Contudo, a dedicação somada às concessões a consomem e, em determinado momento, numa espécie de grito de liberdade, a protagonista decide abandonar a corrida por esse ideal inalcançável, viver um relacionamento com outro homem e se dedicar à sua carreira acadêmica. Porém, a culpa pela decisão é uma constante na narrativa.
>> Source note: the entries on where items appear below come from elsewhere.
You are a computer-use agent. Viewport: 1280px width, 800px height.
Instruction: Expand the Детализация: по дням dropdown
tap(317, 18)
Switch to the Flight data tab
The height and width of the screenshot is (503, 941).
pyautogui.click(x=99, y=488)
O que eu tinha feito de tão terrível, afinal? Anos antes, havia sido uma garota que se sentia perdida, isso era verdade. Todas as esperanças da juventude já me pareciam destruídas, era como se eu tivesse caindo para trás na direção da minha mãe, da minha avó, da cadeia de mulheres mudas ou zangadas da qual eu derivava. Oportunidades perdidas. As ambições ainda eram ardentes e alimentadas pelo corpo jovem, por uma fantasia que somava um projeto a outro, mas eu sentia que meu anseio criativo era castrado cada vez mais pela realidade das obrigações da universidade e pela necessidade de explorar as oportunidades de uma possível carreira. Eu me sentia reclusa dentro da minha própria cabeça, sem a possibilidade de me pôr à prova, e estava frustrada.
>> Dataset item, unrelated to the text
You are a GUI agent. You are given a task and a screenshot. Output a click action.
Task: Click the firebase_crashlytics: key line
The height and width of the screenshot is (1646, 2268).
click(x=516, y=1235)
FERRANTE, 2016, em A Filha Perdida.
O medo de ocupar e desempenhar o papel de sua mãe e de todas as mulheres “mudas” de sua descendência é evidenciado pelos flashbacks que Leda apresenta de sua infância. Bem como mãe de duas jovens, ela é uma filha que acumula incertezas, frustrações e traumas e a temporada que passa na praia deixa sua cabeça “repleta de imagens e vozes” que vêm e vão num eterno movimento mãe-filha, existência e não-existência.